Set down exactly, with nothing added, the lines from the one containing "Terms of Use (248, 2419)" through the end of the entries.

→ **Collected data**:
%%

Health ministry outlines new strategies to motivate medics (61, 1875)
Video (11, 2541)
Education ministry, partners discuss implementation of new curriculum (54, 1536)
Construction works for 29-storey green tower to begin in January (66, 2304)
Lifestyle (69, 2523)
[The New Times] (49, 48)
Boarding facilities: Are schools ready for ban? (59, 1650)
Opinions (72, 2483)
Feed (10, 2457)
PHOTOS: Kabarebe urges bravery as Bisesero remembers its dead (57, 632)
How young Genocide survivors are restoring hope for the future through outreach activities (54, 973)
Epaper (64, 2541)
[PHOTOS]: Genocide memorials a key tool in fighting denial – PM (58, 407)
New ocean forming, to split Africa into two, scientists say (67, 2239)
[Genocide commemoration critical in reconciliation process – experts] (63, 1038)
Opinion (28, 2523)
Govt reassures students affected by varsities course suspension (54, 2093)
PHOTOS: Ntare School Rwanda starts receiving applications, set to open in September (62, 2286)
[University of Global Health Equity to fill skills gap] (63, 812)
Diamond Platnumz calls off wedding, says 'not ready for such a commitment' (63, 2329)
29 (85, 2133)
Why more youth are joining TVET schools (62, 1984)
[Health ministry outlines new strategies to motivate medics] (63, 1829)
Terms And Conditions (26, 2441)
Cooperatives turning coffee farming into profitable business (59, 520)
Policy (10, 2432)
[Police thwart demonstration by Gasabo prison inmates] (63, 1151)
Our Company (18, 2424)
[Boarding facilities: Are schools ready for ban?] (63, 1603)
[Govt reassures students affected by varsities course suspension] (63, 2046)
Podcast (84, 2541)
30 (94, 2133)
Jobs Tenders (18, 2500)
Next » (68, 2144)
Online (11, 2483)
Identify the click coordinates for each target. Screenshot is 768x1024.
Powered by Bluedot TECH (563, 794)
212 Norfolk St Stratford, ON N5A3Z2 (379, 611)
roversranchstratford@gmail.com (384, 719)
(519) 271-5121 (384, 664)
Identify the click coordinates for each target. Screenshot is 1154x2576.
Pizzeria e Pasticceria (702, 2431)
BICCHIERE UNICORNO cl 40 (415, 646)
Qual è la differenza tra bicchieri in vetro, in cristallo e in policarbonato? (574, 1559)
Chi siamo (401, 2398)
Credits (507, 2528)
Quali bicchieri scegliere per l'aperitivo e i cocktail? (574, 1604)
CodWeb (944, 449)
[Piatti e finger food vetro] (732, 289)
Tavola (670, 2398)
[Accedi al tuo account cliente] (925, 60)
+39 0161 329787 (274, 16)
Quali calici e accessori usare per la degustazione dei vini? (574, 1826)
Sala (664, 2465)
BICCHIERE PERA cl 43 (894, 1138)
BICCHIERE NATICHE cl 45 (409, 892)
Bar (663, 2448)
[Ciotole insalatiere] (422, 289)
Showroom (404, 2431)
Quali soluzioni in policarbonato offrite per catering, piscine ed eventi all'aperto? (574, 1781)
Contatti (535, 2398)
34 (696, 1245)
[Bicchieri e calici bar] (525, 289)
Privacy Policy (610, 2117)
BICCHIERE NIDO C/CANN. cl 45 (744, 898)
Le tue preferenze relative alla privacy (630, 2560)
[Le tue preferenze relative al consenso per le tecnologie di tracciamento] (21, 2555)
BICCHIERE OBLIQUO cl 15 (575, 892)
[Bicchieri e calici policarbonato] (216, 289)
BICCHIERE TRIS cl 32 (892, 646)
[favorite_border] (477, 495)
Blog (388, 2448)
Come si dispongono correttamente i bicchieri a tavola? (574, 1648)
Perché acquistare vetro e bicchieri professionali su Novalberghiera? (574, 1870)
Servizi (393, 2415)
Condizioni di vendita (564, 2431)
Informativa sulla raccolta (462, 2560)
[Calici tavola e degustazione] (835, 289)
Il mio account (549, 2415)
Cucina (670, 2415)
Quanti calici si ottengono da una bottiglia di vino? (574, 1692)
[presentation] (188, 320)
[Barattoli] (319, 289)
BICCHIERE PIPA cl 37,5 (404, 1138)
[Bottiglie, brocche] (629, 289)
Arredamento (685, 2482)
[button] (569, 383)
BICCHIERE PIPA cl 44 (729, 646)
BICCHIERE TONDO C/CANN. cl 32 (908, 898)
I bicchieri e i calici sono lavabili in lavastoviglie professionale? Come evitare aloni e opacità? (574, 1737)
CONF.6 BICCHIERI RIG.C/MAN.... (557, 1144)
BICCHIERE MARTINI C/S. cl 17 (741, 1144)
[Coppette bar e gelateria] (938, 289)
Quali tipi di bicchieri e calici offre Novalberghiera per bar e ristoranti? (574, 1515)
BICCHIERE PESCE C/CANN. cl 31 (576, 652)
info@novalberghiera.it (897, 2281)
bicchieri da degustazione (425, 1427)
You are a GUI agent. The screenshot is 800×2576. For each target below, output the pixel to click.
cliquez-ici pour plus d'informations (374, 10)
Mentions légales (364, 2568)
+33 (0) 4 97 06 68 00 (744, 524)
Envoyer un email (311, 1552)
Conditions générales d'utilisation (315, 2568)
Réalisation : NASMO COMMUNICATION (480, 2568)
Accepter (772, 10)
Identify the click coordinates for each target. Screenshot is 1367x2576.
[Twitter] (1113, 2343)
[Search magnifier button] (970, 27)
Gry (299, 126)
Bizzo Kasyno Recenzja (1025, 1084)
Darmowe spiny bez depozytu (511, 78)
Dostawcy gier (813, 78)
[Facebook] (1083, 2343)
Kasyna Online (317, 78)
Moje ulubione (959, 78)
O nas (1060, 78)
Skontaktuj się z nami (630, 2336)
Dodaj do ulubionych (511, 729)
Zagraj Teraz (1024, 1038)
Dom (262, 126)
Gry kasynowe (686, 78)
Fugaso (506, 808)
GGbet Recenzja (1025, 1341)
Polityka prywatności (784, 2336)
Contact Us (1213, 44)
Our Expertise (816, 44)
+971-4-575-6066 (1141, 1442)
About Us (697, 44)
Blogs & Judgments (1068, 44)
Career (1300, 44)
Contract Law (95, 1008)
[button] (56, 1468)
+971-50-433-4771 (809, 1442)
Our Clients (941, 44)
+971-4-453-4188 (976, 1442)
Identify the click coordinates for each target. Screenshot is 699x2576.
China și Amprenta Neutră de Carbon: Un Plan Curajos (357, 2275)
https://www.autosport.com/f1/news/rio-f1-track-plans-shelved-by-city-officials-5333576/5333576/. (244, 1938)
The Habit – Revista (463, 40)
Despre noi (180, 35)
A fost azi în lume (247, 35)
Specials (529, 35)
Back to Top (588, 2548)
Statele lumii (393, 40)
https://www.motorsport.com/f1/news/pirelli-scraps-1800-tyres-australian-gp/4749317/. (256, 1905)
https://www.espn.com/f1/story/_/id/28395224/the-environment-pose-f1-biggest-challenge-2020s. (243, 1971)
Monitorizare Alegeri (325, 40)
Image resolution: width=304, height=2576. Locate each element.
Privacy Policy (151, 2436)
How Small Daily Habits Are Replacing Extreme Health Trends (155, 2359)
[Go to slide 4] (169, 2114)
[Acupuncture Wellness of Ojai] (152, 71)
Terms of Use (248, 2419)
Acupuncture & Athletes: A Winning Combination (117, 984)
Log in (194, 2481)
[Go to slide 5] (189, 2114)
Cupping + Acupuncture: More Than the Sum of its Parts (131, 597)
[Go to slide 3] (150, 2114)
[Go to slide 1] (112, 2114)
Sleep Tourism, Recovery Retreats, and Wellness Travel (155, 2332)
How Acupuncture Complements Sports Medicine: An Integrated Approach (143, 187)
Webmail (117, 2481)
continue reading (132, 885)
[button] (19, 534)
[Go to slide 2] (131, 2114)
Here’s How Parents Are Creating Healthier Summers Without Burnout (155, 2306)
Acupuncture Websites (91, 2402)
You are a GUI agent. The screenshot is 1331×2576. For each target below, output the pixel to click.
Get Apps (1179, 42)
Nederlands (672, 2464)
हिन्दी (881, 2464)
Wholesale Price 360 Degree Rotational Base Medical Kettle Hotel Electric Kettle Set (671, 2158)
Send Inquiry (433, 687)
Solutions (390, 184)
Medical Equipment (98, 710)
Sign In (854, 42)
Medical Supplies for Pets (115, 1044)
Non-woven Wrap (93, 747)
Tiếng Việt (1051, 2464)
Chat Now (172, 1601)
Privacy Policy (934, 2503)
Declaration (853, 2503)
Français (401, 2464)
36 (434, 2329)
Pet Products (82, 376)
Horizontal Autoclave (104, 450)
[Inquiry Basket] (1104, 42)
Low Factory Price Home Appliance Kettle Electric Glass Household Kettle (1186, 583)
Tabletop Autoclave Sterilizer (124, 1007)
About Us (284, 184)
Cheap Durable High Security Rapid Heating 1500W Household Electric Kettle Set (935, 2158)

%%

→ **Answer for the task**:
Terms of Use (248, 2419)
Acupuncture & Athletes: A Winning Combination (117, 984)
Log in (194, 2481)
[Go to slide 5] (189, 2114)
Cupping + Acupuncture: More Than the Sum of its Parts (131, 597)
[Go to slide 3] (150, 2114)
[Go to slide 1] (112, 2114)
Sleep Tourism, Recovery Retreats, and Wellness Travel (155, 2332)
How Acupuncture Complements Sports Medicine: An Integrated Approach (143, 187)
Webmail (117, 2481)
continue reading (132, 885)
[button] (19, 534)
[Go to slide 2] (131, 2114)
Here’s How Parents Are Creating Healthier Summers Without Burnout (155, 2306)
Acupuncture Websites (91, 2402)
You are a GUI agent. The screenshot is 1331×2576. For each target below, output the pixel to click.
Get Apps (1179, 42)
Nederlands (672, 2464)
हिन्दी (881, 2464)
Wholesale Price 360 Degree Rotational Base Medical Kettle Hotel Electric Kettle Set (671, 2158)
Send Inquiry (433, 687)
Solutions (390, 184)
Medical Equipment (98, 710)
Sign In (854, 42)
Medical Supplies for Pets (115, 1044)
Non-woven Wrap (93, 747)
Tiếng Việt (1051, 2464)
Chat Now (172, 1601)
Privacy Policy (934, 2503)
Declaration (853, 2503)
Français (401, 2464)
36 (434, 2329)
Pet Products (82, 376)
Horizontal Autoclave (104, 450)
[Inquiry Basket] (1104, 42)
Low Factory Price Home Appliance Kettle Electric Glass Household Kettle (1186, 583)
Tabletop Autoclave Sterilizer (124, 1007)
About Us (284, 184)
Cheap Durable High Security Rapid Heating 1500W Household Electric Kettle Set (935, 2158)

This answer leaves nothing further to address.